==== MATERIAL FOR THIS EXERCISE ====
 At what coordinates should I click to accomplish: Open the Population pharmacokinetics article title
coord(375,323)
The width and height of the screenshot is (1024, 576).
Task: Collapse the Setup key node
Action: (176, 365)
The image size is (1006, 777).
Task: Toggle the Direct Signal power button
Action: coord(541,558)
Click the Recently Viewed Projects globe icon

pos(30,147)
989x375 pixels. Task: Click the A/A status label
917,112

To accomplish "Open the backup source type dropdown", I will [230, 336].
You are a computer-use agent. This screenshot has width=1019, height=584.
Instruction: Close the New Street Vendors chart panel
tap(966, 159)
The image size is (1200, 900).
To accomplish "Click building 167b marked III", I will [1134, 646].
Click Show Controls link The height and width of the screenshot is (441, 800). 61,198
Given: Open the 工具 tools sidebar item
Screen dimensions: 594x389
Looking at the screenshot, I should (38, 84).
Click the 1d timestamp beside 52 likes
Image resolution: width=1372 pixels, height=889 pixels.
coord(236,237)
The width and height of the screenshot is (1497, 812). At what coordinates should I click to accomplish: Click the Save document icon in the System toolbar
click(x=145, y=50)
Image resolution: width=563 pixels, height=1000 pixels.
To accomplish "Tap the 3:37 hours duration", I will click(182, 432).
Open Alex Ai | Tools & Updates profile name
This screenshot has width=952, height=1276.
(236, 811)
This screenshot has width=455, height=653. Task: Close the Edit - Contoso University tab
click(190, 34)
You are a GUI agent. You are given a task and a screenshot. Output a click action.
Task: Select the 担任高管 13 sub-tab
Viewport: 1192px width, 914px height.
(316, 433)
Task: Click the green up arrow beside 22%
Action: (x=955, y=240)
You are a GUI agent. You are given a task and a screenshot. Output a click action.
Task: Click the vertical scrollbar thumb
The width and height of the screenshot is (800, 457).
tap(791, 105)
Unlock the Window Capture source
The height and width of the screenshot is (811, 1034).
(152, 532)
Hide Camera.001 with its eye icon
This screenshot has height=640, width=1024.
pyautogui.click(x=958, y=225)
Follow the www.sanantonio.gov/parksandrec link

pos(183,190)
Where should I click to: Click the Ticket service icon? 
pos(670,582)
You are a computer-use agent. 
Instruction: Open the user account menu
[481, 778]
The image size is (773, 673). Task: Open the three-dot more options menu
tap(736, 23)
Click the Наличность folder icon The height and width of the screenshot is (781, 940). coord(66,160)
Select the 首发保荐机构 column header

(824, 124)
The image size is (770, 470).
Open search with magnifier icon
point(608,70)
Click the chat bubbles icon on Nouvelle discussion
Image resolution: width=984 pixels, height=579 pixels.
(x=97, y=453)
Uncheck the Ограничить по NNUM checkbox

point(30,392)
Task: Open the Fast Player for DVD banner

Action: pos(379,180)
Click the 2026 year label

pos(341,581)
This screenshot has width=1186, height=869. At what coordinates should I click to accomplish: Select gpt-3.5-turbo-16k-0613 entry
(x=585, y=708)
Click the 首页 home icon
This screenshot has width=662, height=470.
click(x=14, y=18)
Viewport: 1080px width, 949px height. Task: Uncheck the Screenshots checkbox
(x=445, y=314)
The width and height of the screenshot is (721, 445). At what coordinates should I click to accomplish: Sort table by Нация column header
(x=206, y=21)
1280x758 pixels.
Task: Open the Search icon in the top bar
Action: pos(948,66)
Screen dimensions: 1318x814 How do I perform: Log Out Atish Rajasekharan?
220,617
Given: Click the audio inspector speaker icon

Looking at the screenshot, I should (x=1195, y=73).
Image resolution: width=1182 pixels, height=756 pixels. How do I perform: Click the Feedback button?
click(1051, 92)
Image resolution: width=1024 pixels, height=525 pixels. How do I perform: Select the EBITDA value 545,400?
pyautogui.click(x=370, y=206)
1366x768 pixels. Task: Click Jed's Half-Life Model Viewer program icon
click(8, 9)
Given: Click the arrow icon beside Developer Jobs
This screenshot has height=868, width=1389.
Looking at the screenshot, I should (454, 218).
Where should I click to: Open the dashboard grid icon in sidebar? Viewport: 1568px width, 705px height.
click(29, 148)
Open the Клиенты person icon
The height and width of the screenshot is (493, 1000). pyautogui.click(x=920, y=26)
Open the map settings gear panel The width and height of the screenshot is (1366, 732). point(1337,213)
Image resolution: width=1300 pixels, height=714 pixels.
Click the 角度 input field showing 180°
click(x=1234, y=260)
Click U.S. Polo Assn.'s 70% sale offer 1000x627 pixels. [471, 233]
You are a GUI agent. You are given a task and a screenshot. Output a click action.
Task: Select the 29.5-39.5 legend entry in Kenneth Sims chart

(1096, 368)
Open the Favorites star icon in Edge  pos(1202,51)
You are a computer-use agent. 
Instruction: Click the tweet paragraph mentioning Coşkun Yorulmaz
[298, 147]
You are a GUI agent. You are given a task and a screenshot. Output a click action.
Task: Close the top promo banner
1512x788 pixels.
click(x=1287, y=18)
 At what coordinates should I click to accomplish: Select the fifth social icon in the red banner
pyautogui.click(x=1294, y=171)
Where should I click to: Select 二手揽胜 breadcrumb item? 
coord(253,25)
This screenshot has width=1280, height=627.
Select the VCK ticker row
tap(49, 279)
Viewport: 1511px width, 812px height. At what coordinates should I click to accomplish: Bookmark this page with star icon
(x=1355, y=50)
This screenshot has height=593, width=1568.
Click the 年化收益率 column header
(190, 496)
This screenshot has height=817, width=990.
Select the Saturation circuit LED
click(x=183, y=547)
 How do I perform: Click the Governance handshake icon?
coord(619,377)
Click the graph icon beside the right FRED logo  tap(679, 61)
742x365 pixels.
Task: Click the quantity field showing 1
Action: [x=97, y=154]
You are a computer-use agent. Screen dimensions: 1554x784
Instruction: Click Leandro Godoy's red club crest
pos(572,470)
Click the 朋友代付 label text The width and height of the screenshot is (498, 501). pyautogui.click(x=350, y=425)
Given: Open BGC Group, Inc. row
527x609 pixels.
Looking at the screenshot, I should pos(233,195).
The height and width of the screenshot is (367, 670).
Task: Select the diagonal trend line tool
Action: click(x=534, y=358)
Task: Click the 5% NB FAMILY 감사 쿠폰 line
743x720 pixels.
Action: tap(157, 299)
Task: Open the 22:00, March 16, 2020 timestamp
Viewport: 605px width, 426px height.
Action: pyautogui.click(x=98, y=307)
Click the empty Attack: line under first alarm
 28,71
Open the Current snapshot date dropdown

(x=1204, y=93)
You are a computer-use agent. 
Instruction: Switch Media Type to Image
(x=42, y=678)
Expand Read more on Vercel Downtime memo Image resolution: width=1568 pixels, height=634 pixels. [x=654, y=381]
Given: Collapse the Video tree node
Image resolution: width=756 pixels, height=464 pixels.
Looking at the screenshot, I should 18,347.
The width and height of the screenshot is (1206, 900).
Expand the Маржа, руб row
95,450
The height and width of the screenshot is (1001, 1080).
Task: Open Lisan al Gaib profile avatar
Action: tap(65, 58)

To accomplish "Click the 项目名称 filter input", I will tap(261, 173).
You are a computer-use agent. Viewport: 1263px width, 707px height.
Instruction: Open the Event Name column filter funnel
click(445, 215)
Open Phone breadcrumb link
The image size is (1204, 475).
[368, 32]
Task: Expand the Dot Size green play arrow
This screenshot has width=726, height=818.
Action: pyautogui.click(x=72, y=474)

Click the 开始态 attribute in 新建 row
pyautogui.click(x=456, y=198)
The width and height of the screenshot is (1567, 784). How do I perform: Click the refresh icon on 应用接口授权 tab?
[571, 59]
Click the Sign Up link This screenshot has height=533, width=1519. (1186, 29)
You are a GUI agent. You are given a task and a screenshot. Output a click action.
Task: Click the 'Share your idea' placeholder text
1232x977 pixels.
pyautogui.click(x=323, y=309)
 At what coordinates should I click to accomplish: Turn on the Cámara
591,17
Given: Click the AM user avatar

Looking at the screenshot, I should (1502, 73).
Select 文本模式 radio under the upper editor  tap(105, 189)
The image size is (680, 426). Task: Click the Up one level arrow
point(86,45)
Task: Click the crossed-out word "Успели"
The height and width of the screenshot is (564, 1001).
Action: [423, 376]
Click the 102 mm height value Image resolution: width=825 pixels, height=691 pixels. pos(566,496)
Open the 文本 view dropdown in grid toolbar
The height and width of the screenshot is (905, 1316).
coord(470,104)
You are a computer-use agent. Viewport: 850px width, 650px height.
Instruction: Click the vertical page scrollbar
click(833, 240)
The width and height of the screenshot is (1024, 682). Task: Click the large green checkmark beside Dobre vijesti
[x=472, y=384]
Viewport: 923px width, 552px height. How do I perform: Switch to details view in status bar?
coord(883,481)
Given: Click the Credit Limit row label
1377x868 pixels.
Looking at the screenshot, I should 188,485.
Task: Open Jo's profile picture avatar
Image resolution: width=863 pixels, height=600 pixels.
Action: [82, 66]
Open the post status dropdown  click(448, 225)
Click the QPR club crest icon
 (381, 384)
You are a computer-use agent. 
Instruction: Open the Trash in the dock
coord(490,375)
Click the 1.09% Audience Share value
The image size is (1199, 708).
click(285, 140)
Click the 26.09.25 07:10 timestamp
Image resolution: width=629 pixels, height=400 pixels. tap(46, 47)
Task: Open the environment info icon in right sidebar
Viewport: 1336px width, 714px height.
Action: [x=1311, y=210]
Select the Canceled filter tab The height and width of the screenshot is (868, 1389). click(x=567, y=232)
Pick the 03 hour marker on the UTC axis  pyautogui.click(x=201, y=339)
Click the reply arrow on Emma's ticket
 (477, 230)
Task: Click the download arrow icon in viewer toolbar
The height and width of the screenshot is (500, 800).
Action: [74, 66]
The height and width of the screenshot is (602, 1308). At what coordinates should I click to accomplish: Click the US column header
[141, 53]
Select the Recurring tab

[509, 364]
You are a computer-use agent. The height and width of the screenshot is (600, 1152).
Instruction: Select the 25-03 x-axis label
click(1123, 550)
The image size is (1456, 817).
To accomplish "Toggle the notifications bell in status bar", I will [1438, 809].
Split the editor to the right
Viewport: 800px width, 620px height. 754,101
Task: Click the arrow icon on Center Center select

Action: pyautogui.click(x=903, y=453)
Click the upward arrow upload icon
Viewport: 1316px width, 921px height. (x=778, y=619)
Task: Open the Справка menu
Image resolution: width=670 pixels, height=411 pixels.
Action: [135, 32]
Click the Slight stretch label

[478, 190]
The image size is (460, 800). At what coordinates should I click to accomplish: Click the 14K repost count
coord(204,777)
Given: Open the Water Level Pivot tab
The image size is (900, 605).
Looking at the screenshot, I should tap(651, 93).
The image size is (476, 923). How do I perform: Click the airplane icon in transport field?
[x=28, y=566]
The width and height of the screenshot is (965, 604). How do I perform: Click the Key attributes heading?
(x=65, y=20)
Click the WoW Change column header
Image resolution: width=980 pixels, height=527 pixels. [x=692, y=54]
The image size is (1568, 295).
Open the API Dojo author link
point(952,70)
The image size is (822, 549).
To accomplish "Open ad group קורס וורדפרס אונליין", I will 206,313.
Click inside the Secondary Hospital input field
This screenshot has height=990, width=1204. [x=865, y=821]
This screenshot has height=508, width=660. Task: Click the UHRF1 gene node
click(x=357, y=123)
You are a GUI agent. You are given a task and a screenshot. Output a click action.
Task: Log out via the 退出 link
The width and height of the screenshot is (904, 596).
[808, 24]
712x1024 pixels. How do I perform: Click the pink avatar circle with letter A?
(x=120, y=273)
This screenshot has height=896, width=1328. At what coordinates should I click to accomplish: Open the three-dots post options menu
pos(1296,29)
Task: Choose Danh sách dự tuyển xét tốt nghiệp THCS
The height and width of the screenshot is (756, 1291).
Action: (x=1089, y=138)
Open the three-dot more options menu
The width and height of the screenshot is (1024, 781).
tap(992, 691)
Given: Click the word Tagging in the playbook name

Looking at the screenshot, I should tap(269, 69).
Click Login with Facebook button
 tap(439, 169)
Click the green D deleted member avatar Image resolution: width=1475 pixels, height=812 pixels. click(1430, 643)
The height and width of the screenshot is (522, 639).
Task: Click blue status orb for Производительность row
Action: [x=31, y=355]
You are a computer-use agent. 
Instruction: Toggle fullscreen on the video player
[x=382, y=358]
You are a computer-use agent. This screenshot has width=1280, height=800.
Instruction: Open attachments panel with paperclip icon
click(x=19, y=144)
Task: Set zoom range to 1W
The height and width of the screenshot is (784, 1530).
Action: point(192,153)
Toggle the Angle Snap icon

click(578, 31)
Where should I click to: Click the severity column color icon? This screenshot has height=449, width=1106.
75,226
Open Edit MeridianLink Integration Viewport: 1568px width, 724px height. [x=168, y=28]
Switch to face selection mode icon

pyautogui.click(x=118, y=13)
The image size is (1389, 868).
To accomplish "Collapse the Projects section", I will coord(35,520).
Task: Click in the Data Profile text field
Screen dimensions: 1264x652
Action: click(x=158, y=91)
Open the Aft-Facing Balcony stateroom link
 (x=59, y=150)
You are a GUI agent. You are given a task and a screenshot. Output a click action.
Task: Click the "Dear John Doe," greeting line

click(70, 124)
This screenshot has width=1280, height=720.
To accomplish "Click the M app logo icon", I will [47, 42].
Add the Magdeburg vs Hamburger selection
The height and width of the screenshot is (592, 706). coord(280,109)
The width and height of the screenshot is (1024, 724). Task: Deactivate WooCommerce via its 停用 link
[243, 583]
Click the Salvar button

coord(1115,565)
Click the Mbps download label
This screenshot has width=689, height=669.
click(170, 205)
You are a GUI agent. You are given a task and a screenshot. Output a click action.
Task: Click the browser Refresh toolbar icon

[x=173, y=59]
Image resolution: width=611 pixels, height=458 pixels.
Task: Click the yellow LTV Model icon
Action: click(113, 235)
====
* **WHAT YOU ARE ASKED TO DO**:
Look for the word "text" throughout the material above and copy every line that has it.

* **OUTPUT FOR THIS EXERCISE**:
Click the 朋友代付 label text The width and height of the screenshot is (498, 501). pyautogui.click(x=350, y=425)
Task: Click the 'Share your idea' placeholder text
Task: Click in the Data Profile text field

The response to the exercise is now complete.